This is a transcript of House Democrat Steny Howard (MD) regarding what the religious right wingnuts call 'thought police'. When called on their bigoted ways, they always run and hide behind their pathetic little book. And try to spin things to appear as victims. Right. The most christian nation has used religion to justify their hating and victimizing others before and are doing it now.
Thank goodness there's still people with balls who will call them on it. Read on and make your own judgment:
Mr. HOYER: Mr. Speaker, this will be one of the serious votes that we cast during this session. This will be a vote on whether or not we are going to allow bigotry to manifest itself in hate and result in violence.
My friend, Artur Davis, rose and he said he didn't know anybody of faith who recommended violence. I would suggest that tragically the citizens of the United States know all too well some who claim to be men of faith and who have issued fatwas to kill those not of their faith, and that if they do so, Allah will reward them. We call them terrorists. They kill not because of individual wrongdoing or individual action. They kill because of the membership in a faith or a race or a nationality, because perhaps we are Christian or we are Jews or we are Americans. And we call them terrorists.
This is an important vote. Neither the exercise of bigotry nor the rationalization of bigotry ought to be sanctioned in this great House, but we know through the centuries it has been. We know there were those who in times past rose on this floor and rationalized slavery and rationalized why we should not have antilynching laws in America. We know that. We lament it, and we say to ourselves had we lived in those times, had we lived in the 18th century, hopefully we would have been beyond our time, or in the 19th century hopefully beyond our time, or in the 20th century hopefully beyond our time, as Martin Luther King, Jr., urged us to be.
We serve now in the 21st century, and we know that there are those in America and throughout the world who preach hate against a class of people not because of their actions, not because of their character, but because of who they are. That is what this vote is about today.
Through this legislation, the Local Law Enforcement Hate Crimes Prevention Act, the Members of this body will make a strong statement in favor of values that unite us as Americans: tolerance, respect for our differences, and justice and accountability for those who perpetrate violent acts against others.
It has been too recent that lynching was rationalized in our country. It is too present in today's society that some across the sea and, yes, some here rationalize violence because of membership in another class different than they. It is long past time to bring the existing Federal hate crimes law, which was enacted nearly 40 years ago, into the 21st century. Under existing law, Federal jurisdiction over hate crimes is limited to those acts directed at individuals on the basis of race, religion, color, or national origin.
Let me say something about that to my friends. We have come to accept in America in the 21st century that it is not respectable nor acceptable to be bigoted against those who are black, be bigoted against those who are women, be bigoted against those who are Catholic or Baptist or Jews or Muslims. It is not respectable. It is not acceptable. You don't talk about that in the restaurant anymore.

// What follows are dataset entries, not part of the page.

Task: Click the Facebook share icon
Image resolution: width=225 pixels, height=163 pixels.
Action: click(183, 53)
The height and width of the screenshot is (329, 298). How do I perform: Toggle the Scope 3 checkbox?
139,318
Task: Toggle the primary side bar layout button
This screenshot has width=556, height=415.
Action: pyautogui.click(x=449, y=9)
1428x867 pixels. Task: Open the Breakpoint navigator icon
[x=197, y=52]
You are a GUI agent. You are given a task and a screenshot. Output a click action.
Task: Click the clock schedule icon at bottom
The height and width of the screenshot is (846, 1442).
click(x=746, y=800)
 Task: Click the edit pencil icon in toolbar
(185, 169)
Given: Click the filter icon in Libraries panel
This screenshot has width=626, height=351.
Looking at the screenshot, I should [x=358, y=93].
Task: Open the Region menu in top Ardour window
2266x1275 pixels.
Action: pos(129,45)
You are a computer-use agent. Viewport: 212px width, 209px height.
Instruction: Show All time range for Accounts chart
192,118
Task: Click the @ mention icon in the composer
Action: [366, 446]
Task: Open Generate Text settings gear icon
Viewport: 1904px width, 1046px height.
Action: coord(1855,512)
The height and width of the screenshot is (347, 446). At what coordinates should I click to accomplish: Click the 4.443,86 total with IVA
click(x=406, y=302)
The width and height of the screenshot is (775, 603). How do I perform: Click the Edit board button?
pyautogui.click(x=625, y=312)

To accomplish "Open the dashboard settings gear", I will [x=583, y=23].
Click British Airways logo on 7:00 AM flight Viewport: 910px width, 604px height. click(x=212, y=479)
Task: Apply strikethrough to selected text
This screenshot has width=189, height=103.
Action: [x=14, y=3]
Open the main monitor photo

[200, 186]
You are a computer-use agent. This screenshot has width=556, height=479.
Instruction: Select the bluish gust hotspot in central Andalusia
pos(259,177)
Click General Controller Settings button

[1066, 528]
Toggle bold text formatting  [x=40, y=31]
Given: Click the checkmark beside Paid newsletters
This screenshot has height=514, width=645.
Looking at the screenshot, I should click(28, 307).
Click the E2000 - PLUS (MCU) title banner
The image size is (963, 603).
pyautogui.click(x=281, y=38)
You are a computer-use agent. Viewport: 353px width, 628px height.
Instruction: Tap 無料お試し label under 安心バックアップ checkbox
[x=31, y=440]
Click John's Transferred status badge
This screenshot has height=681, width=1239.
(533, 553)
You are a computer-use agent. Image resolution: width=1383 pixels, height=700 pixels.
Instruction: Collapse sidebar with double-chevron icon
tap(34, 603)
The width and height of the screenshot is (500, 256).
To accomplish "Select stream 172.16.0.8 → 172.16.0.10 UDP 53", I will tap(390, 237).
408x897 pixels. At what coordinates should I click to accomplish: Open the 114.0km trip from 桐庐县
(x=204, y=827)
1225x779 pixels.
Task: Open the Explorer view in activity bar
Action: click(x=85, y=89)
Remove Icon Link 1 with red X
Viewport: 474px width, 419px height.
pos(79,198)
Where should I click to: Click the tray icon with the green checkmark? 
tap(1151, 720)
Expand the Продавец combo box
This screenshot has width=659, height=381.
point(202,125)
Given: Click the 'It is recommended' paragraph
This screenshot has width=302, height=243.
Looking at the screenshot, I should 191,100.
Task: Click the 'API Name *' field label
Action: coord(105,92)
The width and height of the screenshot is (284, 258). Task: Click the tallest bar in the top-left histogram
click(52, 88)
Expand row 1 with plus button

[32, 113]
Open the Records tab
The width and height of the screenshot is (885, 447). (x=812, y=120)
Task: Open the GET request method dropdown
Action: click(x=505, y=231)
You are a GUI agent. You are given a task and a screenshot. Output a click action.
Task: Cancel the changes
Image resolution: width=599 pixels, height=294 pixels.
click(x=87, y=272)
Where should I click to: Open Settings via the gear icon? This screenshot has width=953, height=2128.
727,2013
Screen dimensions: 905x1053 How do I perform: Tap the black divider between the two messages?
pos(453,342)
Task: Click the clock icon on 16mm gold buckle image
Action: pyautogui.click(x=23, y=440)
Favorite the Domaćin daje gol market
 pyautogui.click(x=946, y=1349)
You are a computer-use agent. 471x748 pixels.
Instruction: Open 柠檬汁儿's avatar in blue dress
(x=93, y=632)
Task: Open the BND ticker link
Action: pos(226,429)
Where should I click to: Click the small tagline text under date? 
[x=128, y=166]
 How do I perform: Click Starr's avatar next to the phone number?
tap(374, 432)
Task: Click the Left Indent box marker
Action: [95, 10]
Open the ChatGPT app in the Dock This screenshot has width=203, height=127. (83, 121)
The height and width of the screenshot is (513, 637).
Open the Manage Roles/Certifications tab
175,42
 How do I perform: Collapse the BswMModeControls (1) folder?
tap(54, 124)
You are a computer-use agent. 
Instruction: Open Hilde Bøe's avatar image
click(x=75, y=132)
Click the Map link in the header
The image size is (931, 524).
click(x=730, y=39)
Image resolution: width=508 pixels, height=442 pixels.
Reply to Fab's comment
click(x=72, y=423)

But there is a class in America that is still respectable, rationalized many times by faith. But then segregation was rationalized for faith-based reasons.
My friends, this is an important vote of conscience, of a statement of what America is, a society that understands that we accept differences. We may not agree with those differences, but we know if society is to be free that we must accept differences.
That is the bedrock of what America means, not just to us, but to all the world.
And so today, my friends, I say we have an important statement to make, not a bill to pass, but a statement to make about the values of our country.
I had a prepared statement here, I won't read the balance of it. But I hope that every Member has the courage and the perspective, that when they rise from their bed 20 years from now, they will be able to say, unlike some of our predecessors in centuries past who failed the test of tolerance, to say that we had the courage to live out the principles that makes America such a wonderful, great, decent and just Nation.
Vote for this bill. Vote for our principles. Vote for your faith that teaches that we reach out to lift up and to love. Vote for this bill.